Remembering Claremont’s January 2022 windstorm
by Janice Hoffmann
Nowadays, seasons surprise in SoCal. Appearing well into December, fire season often exceeds his welcome, not that he ever had one. Rainy season usually shortens her much-welcomed appearance by weeks, if not months; like a surly teenager, you never know for sure she is gone until she just stops showing up. The seasons, once blurred, are now unrecognizable.
It’s been almost two years since a wicked cousin came to town. These were the hurricane cousins of the Santa Anas, pushing 70 mph, the offspring of bigger windbags. As a child in central Illinois, tornado drills were a part of life. Many times, in response to a community-wide siren, I scrambled to shelter under my desk if I was at school or in the culvert by the cornfield if we were driving the dirt roads between Cerro Gordo (the town of 1,000 where everything happened) and the farm where I thought nothing happened. If we were lucky enough to be at home when the warnings came, we would scurry to the basement and take cover in the root cellar amongst the remnants of last year’s garden: spuds, beets, carrots, and onions.
I’ve lived in the “City of Trees and Ph.D.s” for 45 years.

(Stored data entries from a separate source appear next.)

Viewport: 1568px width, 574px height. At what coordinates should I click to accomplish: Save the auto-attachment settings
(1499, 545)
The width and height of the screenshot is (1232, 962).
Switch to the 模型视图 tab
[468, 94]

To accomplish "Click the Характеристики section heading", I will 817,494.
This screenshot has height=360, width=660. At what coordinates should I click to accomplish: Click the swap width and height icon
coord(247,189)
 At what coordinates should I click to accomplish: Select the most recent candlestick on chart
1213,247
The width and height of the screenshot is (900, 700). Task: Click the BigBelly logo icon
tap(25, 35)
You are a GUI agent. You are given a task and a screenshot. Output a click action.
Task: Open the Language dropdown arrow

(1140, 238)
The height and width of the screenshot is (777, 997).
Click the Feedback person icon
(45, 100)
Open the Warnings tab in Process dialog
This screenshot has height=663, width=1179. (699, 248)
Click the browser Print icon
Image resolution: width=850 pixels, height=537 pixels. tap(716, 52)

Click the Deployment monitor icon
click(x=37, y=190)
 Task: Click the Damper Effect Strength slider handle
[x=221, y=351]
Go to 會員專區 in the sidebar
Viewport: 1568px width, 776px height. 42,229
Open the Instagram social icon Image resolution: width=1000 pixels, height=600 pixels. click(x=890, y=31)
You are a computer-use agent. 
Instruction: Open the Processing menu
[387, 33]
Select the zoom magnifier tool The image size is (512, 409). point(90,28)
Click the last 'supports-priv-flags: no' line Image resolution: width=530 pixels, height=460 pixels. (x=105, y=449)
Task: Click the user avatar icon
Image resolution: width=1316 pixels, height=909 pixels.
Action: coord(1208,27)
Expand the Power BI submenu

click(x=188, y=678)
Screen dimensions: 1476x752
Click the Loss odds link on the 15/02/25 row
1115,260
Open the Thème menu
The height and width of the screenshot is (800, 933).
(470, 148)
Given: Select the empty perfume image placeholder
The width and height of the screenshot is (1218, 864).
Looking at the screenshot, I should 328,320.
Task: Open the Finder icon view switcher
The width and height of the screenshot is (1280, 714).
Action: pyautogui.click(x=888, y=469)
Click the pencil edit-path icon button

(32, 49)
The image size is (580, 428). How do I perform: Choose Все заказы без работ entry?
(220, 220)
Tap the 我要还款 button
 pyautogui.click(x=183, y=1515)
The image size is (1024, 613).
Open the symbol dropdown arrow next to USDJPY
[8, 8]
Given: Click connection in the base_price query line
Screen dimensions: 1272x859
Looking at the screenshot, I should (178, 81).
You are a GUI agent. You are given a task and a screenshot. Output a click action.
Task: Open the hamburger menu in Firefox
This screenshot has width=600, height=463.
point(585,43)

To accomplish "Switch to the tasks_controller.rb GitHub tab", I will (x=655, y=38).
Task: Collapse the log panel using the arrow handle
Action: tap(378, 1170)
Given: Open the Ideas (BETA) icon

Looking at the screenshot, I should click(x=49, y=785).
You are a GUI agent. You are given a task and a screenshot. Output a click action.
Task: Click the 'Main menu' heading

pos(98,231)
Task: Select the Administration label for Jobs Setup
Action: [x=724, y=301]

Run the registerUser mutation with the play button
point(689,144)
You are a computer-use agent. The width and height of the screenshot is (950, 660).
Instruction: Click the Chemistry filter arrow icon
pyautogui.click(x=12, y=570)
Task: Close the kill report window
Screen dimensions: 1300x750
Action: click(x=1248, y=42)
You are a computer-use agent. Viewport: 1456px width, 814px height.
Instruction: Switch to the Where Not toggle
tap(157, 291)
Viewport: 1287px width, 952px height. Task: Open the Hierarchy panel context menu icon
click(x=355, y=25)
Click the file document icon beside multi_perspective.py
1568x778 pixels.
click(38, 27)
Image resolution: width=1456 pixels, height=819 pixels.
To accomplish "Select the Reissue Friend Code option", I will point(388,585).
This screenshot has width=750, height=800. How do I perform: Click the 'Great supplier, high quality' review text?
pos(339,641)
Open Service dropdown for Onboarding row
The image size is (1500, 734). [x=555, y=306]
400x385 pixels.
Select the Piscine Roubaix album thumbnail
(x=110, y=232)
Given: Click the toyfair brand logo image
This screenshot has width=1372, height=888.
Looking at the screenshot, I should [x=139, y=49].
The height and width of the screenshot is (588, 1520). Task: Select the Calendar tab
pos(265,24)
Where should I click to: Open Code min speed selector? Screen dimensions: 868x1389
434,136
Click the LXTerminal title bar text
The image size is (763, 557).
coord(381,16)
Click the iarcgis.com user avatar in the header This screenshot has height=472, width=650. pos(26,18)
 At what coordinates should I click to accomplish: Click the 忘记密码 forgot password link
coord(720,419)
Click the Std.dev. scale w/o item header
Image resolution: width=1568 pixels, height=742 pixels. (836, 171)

Our pioneers founded a college, and planted trees — lots of trees — so now we live in an urban forest and have multiple blooms in the educational laureate that crowns Claremont.
In January of 2022 our green friends were severely assaulted, and we still mourn. By we, I mean those who live here or enjoy passing through, those who have gone to school here, have driven their vintage car on our segment of Route 66 we know as Foothill Boulevard, have enjoyed the iconic campuses, “The Village,” the historic train depot cum art museum, the California Botanic Garden, Claremont Heritage in Memorial Park, and who have loved Walter’s, Some Crust, and Créme.
We are all in mourning because some of the trees our pioneers planted are no longer with us. We are no strangers to adversity, having been through a pandemic together, but we would rather not have added this to our list. The morning of January 22, 2022 we saw devastation and the death of old friends, caution tape cordoning off damage like crime scenes, as if winds could be brought to trial and we would have a sense of justice.
Months were spent cleaning out space previously occupied by the living and doing postmortems. My sentimental favorites were the eucalyptus, some so old and large, weakened by their weight, centers hollowed out. Who knows, perhaps they finally tired and welcomed death.
I would like to think Memorial Park’s gargantuan live oak, Quercus ilex, fought like hell and raged against the wind. I know a manzanita at high point did not go gently, its root ball above ground at a right angle, as wide as its height. The Canary pines on North Mountain Avenue gave up a vast percentage of their needles and cones, but most survived with their backbones intact.
Their counterparts in “old Claremont” did not have it so easy, grabbing for dear life onto Southern California Edison lines, not caring that their desperation deprived others of power and put us all in fire danger. The winds were capricious, randomly selecting saplings and the mature, those expecting long futures as well as the elderly who had lived satisfactory lives.
Everywhere we look, stability, comfort, and shade are diminished. We have fewer limbs for swings, berths for birdhouses, nooks for squirrels. Gone. I want to set up replacement oxygen stations for people as if the energy we get from our trees is as easy to replace as charging our electric cars.
We finished visitation; remains were handled, memorials held. The week prior, Chet Jaeger’s obituary appeared in the Courier, but I like to imagine that he and the Night Blooming Jazzmen are winding their way through our streets, leading saints to a place of rest.
Let the wake continue with the Chinese proverb: The best time to plant a tree was 20 years ago; the second best time is today.